Je quitte la tranquillité et la fraîcheur relative de la montagne à Munnar pour retrouver la côte à Kochi. La ville est plus connue chez nous sous son nom européen, Cochin. Kochi, le nom indien, qualifie en faîte l'agglomération de plus d'un million et demi d'habitants, la plus peuplée du Kérala. Elle s'étend autour d'une baie, sur des îles et des péninsules et est l'un des ports les plus importants de l'Inde. En tant que touriste, on se dirige directement vers le quartier historique de Fort Cochin, situé à l'extrémité d'une péninsule faisant face au continent.

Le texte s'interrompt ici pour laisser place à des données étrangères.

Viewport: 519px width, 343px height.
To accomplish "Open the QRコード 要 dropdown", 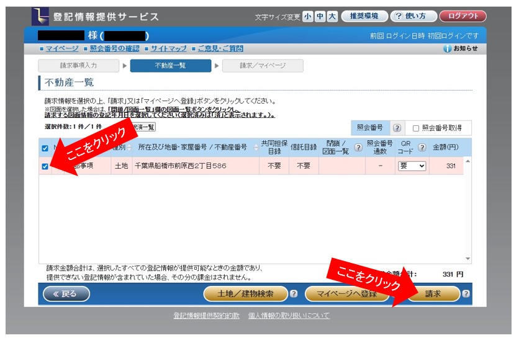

Étant assez excentré, la vielle ville au passé colonial est très bien préservée et agréablement tranquille, surtout maintenant, en basse saison. Les innombrables hôtels, pensions, restaurants et rickshaws témoignent du nombre très important de touristes qui doivent la visiter quand la saison touristique bat son plein, en décembre et janvier.
En ce moment, par contre, on trouve de bons hébergement à très on prix. Je loge dans le quartier catholique Fort Nagar, à proximité de la cathédrale et suis témoin d'une procession près-pasquale faisant le chemin de croix en 14 stations entre les habitations du voisinage. Qui plus est, les chauffeurs de rickshaws rivalisent pour attirer la clientèle entre les quelques touristes présent. C'est ainsi que l'on peut se payer une demi-journée de visite guidée à très bas prix si on est prêt à visiter quelques emporiums, ces magasins de souvenir offrant artisanat local, textiles et autres tapis que l'on trouve dans toutes les villes touristique indiennes. En effet, les chauffeurs de rickshaws touchent une provision pour chaque touriste qu'ils y amènent. À Fort Cochin, cela se passe par le billet d'un système de bonus. Ainsi, grâce à moi, mon chauffeur du jour obtiendra un nouvel uniforme ainsi que le remboursement de ses frais d'essence pour la journée. Je n'ai d'ailleurs pas regretté, car mon chauffeur s'est avéré un très bon et sympathique guide, qui m'a amené à pas mal de lieux que mon Lonely Planet ne mentionnait pas. Ainsi, à part la synagogue, très belle avec un carrelage en porcelaine chinois, un tabernacle en or et des lustres de verre belge et le palais construit par les néerlandais pour le raja, je visites des comptoirs d'épices et ayurvédiques, un palais jaïn et le lavoir. C'est sans doute ici qu'aura été lavé mon linge deux jours plus tard. Le tout est également repassé, même mes caleçons, quel dommage de les bourrer ensuite dans mon sac à dos.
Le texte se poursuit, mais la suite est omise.